Format every line of the entries below as a JSON list of strings, one string per line, with blank lines skipped. Leave the pictures out of the result.

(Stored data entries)

========

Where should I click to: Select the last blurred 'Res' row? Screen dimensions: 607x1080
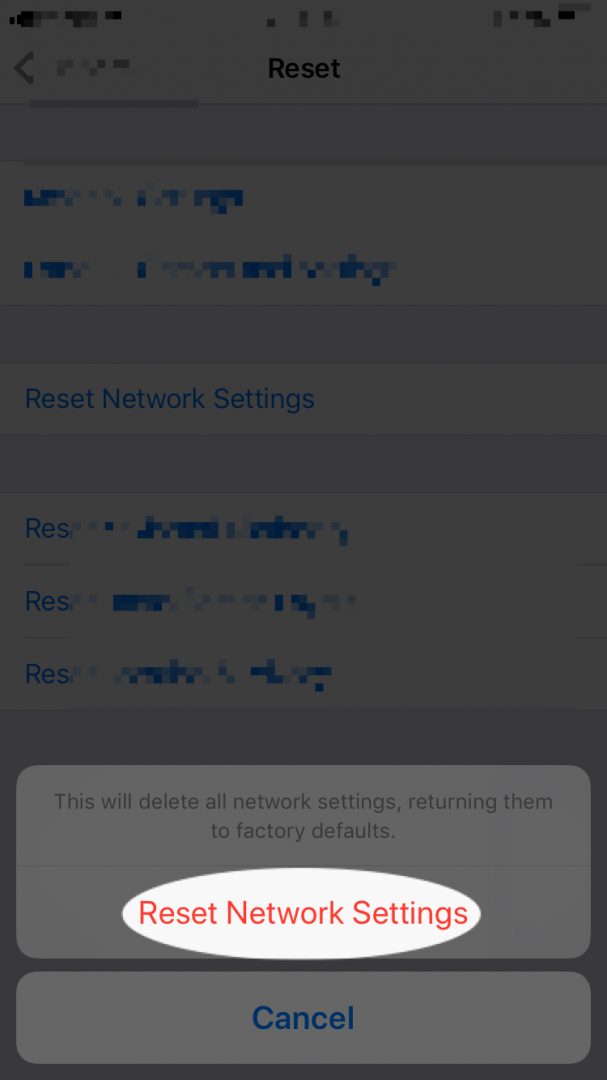click(303, 674)
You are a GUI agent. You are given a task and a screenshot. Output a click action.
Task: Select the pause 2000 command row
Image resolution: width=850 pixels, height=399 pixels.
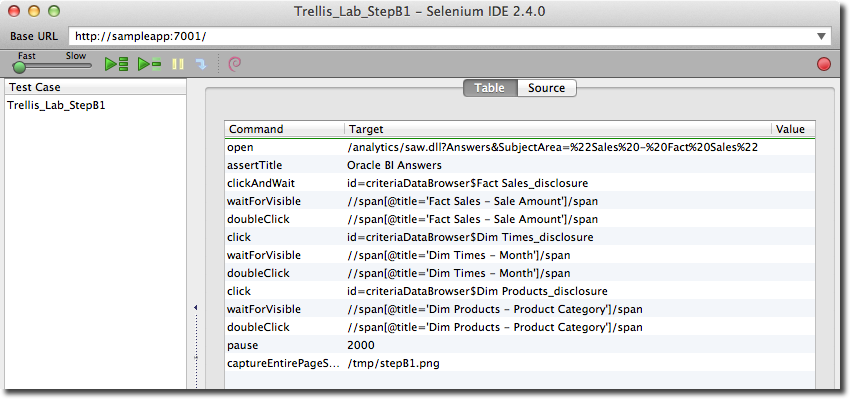520,345
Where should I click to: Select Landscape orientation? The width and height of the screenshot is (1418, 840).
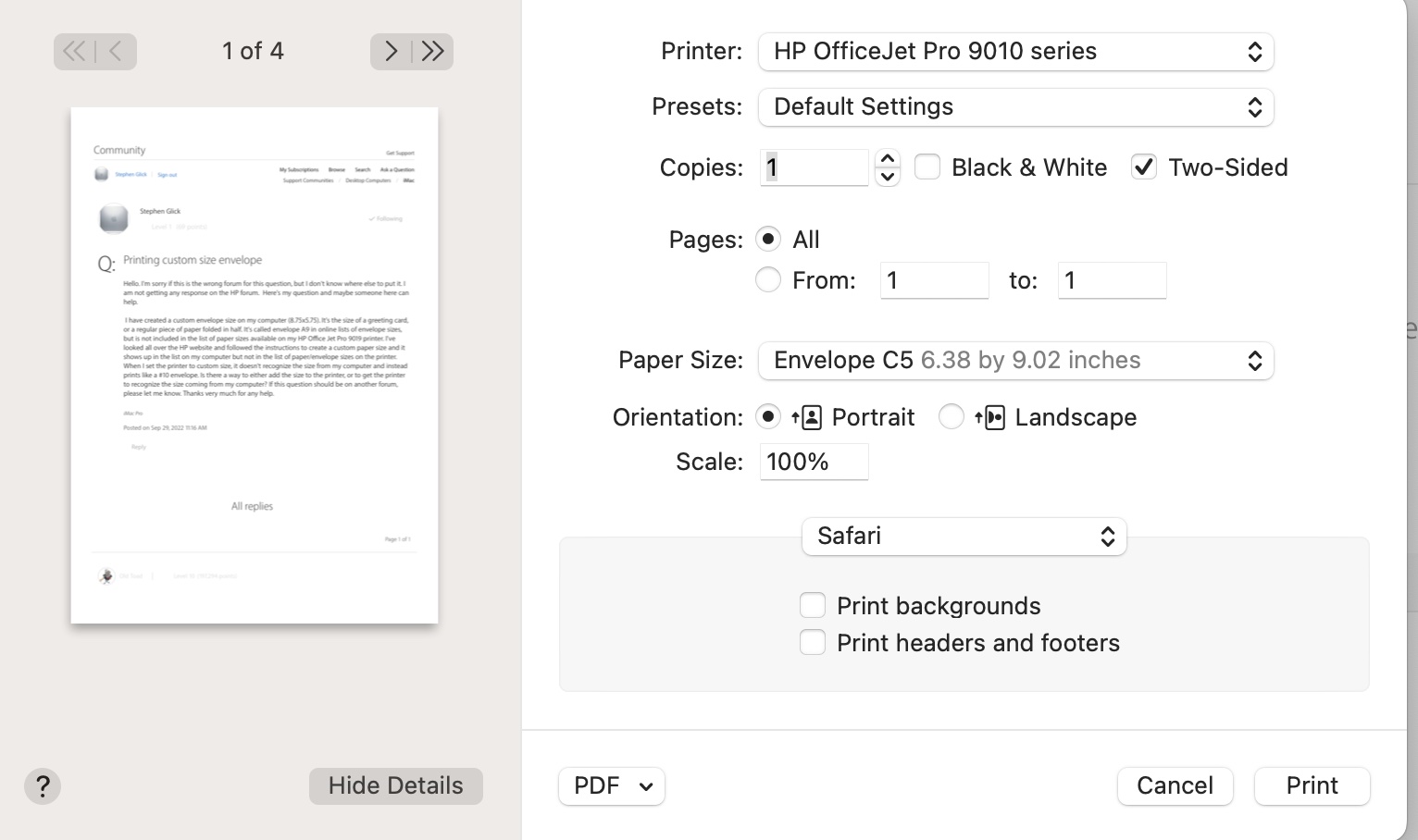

========

■ Expected answer
[
  "Where should I click to: Select the last blurred 'Res' row? Screen dimensions: 607x1080",
  "click(303, 674)",
  "You are a GUI agent. You are given a task and a screenshot. Output a click action.",
  "Task: Select the pause 2000 command row",
  "Image resolution: width=850 pixels, height=399 pixels.",
  "520,345",
  "Where should I click to: Select Landscape orientation? The width and height of the screenshot is (1418, 840)."
]